- **GOAL**
Rewrite only the lines from the one containing "Image resolution: width=437" through the one containing "the Gross Profit", with "Gross Profit" swapped for "Net Profit" and everything else unchanged.

- **INPUT**
■ ■ ■
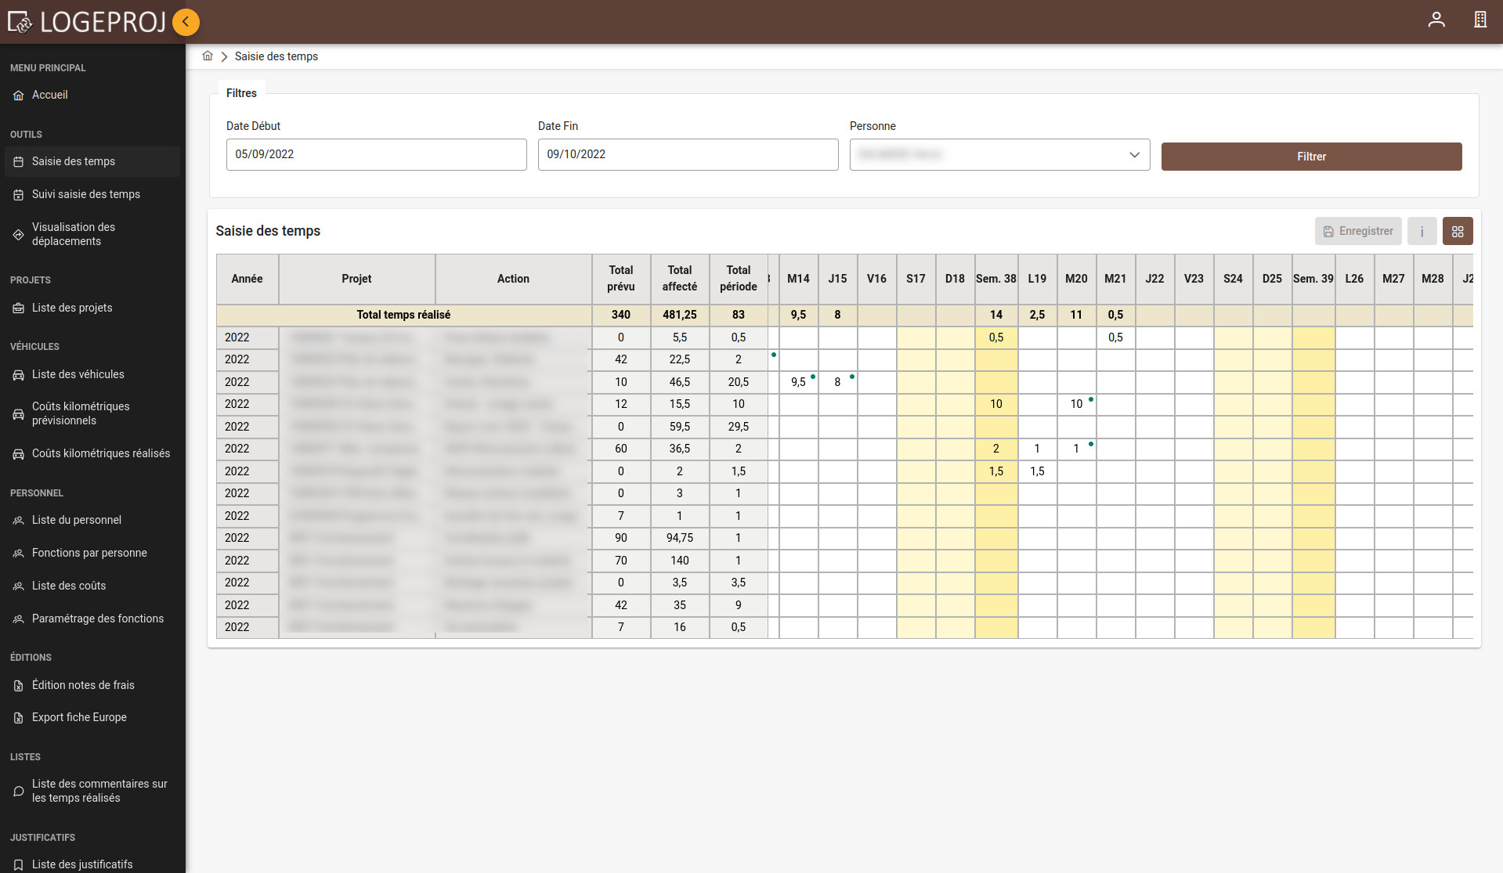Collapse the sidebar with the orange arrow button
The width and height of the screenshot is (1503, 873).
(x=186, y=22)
■ ■ ■
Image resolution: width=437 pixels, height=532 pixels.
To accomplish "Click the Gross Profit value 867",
■ ■ ■
- **THE COMPLETED TASK**
Image resolution: width=437 pixels, height=532 pixels.
To accomplish "Click the Net Profit value 867",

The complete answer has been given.